## GIVEN INSTRUCTION:
Echo the data below exactly, beginning at the line containing "The image size is (764, 430)." and continuing through the line containing "click(x=140, y=264)", both included.
============================================================
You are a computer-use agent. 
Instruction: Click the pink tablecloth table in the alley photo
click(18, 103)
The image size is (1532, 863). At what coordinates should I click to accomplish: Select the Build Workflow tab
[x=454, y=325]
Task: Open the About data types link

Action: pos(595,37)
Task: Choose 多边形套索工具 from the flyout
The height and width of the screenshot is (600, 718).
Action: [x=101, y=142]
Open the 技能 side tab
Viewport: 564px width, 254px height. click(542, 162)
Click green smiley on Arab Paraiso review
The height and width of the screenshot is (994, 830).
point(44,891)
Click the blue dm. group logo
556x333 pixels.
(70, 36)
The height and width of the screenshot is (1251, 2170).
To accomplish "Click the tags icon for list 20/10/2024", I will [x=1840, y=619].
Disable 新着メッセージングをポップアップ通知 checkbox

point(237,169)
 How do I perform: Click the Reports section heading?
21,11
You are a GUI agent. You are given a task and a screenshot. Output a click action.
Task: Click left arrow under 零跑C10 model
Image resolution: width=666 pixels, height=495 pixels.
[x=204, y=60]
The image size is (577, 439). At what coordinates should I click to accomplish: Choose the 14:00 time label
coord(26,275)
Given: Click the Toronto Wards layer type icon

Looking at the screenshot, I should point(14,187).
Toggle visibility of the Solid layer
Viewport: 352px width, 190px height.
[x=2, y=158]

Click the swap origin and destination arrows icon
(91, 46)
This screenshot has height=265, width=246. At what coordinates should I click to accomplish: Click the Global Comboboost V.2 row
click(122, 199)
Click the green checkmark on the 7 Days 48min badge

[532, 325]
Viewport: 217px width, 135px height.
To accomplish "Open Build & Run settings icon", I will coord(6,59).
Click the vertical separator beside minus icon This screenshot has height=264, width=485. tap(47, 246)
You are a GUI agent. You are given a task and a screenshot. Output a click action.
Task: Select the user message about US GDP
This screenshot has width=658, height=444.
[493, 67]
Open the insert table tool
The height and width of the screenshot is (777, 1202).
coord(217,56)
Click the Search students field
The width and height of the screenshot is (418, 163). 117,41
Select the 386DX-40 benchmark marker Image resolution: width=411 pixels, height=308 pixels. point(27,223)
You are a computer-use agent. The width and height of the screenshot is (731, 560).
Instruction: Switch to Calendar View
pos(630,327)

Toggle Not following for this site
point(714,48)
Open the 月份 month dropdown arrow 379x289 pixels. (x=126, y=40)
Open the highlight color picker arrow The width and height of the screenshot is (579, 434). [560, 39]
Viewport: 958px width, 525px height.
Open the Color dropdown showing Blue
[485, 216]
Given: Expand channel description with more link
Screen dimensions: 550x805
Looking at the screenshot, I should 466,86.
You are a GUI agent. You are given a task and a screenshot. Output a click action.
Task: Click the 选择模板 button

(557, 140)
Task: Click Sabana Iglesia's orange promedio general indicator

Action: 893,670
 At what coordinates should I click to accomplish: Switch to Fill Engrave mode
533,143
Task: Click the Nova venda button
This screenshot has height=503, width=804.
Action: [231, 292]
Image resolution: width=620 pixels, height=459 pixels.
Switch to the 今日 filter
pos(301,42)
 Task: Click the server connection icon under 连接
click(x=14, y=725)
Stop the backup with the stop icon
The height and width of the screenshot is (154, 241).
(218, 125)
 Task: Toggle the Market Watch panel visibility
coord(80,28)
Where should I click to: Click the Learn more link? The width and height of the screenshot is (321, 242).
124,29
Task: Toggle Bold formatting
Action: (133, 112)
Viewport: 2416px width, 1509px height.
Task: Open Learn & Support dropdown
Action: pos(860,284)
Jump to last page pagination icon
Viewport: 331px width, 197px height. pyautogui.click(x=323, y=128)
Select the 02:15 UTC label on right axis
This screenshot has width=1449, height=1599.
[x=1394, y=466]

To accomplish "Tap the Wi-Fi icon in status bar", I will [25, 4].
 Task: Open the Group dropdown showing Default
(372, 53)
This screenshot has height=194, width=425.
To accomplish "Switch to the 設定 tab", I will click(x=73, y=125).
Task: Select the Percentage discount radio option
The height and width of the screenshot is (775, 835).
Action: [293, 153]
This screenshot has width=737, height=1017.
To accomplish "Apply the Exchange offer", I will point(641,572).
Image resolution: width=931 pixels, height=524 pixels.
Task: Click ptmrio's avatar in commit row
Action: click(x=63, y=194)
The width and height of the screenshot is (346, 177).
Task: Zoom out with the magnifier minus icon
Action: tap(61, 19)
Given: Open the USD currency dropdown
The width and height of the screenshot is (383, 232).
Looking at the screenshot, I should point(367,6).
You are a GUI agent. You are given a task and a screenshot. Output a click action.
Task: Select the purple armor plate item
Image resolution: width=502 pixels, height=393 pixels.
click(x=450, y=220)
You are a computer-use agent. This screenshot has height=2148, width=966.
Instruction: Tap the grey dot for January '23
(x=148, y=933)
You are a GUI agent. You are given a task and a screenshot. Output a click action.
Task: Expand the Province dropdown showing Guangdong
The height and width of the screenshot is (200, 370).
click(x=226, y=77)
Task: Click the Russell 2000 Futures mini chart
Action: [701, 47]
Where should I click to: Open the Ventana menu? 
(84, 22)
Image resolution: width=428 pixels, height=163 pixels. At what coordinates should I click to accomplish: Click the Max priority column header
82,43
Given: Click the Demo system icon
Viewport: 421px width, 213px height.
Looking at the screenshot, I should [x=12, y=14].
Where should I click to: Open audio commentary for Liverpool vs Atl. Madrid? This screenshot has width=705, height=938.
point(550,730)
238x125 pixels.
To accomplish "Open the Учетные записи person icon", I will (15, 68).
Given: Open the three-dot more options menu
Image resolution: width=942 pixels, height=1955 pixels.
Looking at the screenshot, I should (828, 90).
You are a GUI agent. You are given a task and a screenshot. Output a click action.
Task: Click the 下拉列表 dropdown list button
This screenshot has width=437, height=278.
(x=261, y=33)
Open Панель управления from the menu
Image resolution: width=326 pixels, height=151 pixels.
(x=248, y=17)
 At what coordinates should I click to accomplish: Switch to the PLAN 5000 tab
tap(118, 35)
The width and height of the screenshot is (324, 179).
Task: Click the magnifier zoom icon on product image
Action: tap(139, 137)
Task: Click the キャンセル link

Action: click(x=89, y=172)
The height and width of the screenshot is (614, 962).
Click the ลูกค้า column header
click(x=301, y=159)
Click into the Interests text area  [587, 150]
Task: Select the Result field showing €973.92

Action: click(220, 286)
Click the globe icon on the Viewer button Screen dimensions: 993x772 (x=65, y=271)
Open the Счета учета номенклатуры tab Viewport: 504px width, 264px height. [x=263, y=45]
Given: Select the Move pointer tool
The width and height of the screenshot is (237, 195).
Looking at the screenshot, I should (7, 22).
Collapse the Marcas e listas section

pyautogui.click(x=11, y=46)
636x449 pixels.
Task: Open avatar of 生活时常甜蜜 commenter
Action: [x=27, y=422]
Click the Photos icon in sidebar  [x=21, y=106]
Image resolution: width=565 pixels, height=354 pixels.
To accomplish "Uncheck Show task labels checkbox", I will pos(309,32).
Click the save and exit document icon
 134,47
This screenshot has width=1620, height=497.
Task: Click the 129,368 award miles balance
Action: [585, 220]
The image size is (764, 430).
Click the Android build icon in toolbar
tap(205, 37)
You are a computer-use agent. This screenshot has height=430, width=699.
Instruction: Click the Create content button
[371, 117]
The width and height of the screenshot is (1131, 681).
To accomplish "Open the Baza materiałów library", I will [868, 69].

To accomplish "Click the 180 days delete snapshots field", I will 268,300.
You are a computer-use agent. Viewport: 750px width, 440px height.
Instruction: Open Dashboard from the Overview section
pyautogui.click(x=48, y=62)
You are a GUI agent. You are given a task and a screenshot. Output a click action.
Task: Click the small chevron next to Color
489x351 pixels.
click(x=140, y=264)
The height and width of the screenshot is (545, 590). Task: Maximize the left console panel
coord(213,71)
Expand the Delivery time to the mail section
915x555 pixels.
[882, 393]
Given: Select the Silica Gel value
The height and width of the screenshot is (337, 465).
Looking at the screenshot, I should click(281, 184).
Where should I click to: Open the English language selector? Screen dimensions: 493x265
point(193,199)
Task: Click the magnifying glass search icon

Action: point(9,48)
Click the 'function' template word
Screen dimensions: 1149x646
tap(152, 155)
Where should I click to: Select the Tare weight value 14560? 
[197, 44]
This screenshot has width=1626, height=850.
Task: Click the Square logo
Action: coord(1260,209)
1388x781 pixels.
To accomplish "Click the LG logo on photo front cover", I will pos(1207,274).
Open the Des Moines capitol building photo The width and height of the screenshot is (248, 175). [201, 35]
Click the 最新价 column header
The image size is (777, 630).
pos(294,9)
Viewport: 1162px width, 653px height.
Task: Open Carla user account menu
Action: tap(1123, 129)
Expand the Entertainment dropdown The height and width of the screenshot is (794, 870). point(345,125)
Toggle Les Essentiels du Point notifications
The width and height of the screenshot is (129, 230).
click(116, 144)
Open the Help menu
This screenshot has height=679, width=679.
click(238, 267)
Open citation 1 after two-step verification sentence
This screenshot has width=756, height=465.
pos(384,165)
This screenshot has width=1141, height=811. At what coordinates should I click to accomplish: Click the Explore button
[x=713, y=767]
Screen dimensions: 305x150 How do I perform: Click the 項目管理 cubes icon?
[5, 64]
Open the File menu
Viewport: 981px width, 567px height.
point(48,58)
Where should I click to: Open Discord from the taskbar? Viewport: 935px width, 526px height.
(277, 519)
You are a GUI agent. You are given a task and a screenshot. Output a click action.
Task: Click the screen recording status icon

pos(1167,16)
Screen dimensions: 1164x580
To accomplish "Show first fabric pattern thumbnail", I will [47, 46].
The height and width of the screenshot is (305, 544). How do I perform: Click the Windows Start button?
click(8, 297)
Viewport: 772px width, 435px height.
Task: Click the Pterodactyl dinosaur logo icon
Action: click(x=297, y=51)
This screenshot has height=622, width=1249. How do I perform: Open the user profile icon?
============================================================
## TASK SOLUTION:
The image size is (764, 430).
Click the Android build icon in toolbar
tap(205, 37)
You are a computer-use agent. This screenshot has height=430, width=699.
Instruction: Click the Create content button
[371, 117]
The width and height of the screenshot is (1131, 681).
To accomplish "Open the Baza materiałów library", I will [868, 69].

To accomplish "Click the 180 days delete snapshots field", I will 268,300.
You are a computer-use agent. Viewport: 750px width, 440px height.
Instruction: Open Dashboard from the Overview section
pyautogui.click(x=48, y=62)
You are a GUI agent. You are given a task and a screenshot. Output a click action.
Task: Click the small chevron next to Color
489x351 pixels.
click(x=140, y=264)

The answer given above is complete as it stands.